Loved ones of a Gold Star teenager with terminal brain cancer are asking for the public’s help in making her last days special.
Kayla Spangler, a 17-year-old high school senior in Indiana, was diagnosed with glioblastoma in the fall of 2020 after getting into an ATV accident. Two years earlier, her father, Navy Petty Officer 1st Class Jacob Spangler, passed away in his sleep. Currently in stage 4 of her cancer diagnosis, doctors say Kayla may not even have another month to live.
“She knows her life is ending at this point, and I think the more support she has right now, the better,” said her mother, Linzy Spangler. “She’s declining pretty quick ― just last week she attended school on Monday and was not able to make it another day of the week.”
It was never supposed to be this way for Kayla, an avid softball player who admires Dwayne “The Rock” Johnson — a celebrity she still fervently hopes to meet. She loves dolphins and dreams of one day working with marine life, said Rosalyn Mendez, a family friend who has known the Spanglers since 2009.
“She’s very loving, always a smile on her face, loves her family, loves the outdoors, strong-willed, amazingly resilient,” said Mendez, who worked with Kayla’s father as his Navy Ombudsman. “Kayla has been so brave through all of this ― she’s conquered one hurdle after another, but she keeps pushing forward with a smile.”
Brain surgery, chemotherapy and radiation treatments helped propel Kayla past the initial six to 12 months’ timeline doctors gave her. But those treatments proved to be only a temporary solution.
In September, clad in a sparkly pink dress and sporting strands of rainbow-hued hair, Kayla was crowned homecoming queen at Franklin County High School. The school is also attempting to throw a graduation ceremony for her in the first week of November, including coordinating with her hospice team to arrange transportation.
It’s all a lot to take in for her mother. Yet Linzy remains focused on one thing: making sure her baby girl ― the one who loves wolves, sushi and hanging out with her mom and siblings ― is happy and comfortable.
“Kayla loves people, and for people to show support would mean a ton to her,” Linzy said.
Trains of love
Part of that support has arrived through a social media campaign to attract the attention of Johnson, Kayla’s favorite Hollywood star. Others have come through a special trip to the Bahamas in September so Kayla could swim with her beloved dolphins. Now, Mendez wants the public outside Indiana to let Kayla know that she is not forgotten.
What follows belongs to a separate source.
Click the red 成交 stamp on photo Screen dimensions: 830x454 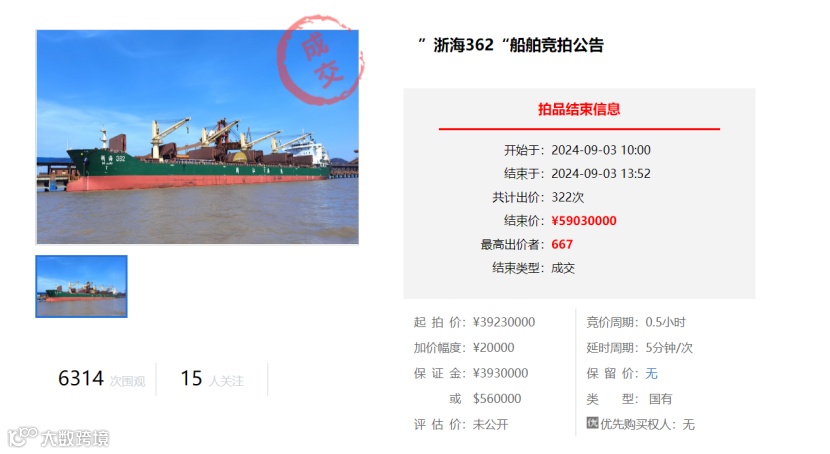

“I feel like I’m running out of time for this dear child, and I want to set up a mail train for her,” Mendez said. “I would like for people all over to send her cards, letters, pictures ― if they want to send gift cards, that’s fine, too.”
Kayla is completely bedridden now. Losing her eyesight and hearing, she has been asking Linzy for an early Christmas.
In a world full of sad stories, Mendez said that Kayla’s is worth paying attention to.
“In my eyes, she is a military child who has had to be resilient with moving every two to three years, [her dad] always deployed,” she said.
And now, of course, he is gone.
“This dear child has had way too much thrown at her at such a young age,” Mendez said. “I just want people to know how special she is and help her smile, and to know she’s loved with the time she has left.”